Key among the recent legislative changes is the introduction of the Limited Liability Company Act (LLC Act), which was approved by the legislature in July 2016 and is expected to come into force later this year. A limited liability company (LLC) is a hybrid legal structure allowing the contractual and operational flexibility of a partnership to be housed within a corporate entity. Like a Bermuda-exempted company, an LLC has separate legal personality and the liability of its members is limited. While members of a Bermuda company receive shares, members of a Bermuda LLC will each have an interest in a capital account in a similar way to partners in a partnership. Under the Bermuda LLC Act, parties can create bespoke vehicles, having the contractual freedom to set out in the LLC agreement the terms of operation and management of the LLC as well as expressly agreeing the allocation of profits and timing of distributions amongst its members.

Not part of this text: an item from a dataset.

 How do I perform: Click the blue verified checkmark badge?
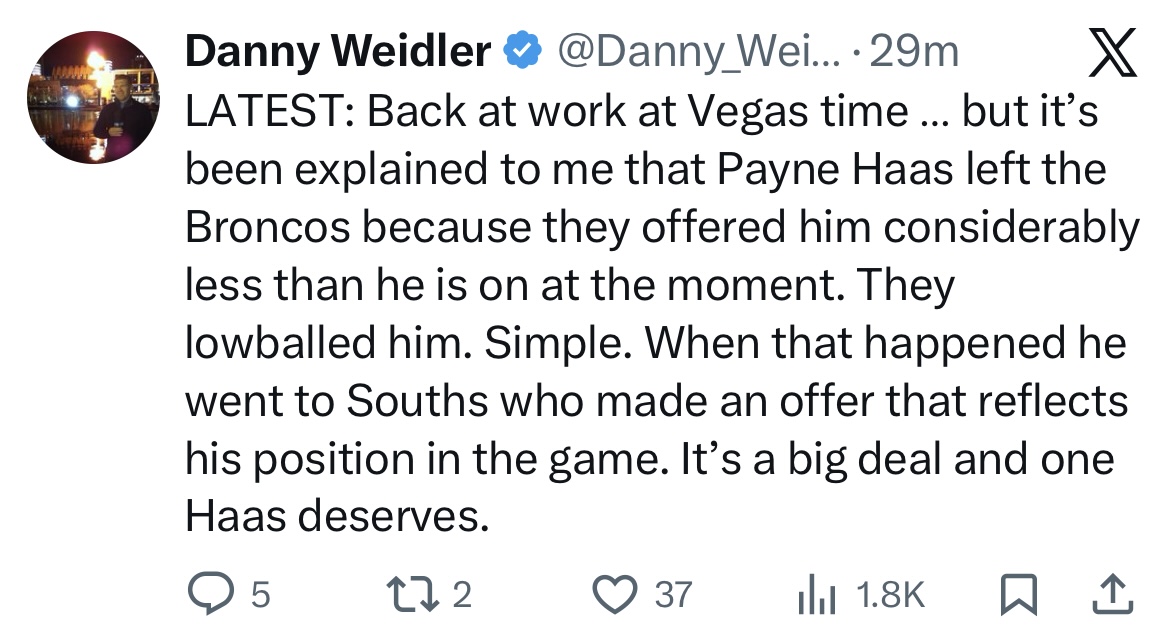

A Bermuda LLC may be managed by one or more members (a ‘managing member’) or a manager may be appointed who may or may not be entitled to share in the profits of the LLC. While the LLC vehicle may be utilised by clients in a broad range of sectors, the Bermuda LLC is an attractive structuring option for operators of investment funds and in particular closed-ended private equity funds as the flexible corporate governance structure allows managing members to manage the fund (in a similar way to a general partner) but without unlimited liability for such members in respect of the fund’s losses.

The Contracts (Rights of Third Parties) Act 2016 came into force in March 2016. This legislative change is of particular interest to the asset management sector as indemnities in favour of third parties (such as those typically found in investment management agreements) can now be enforced directly by such third parties. This is an opt-in regime, and the contract would have to contain an express intention for the Act to apply.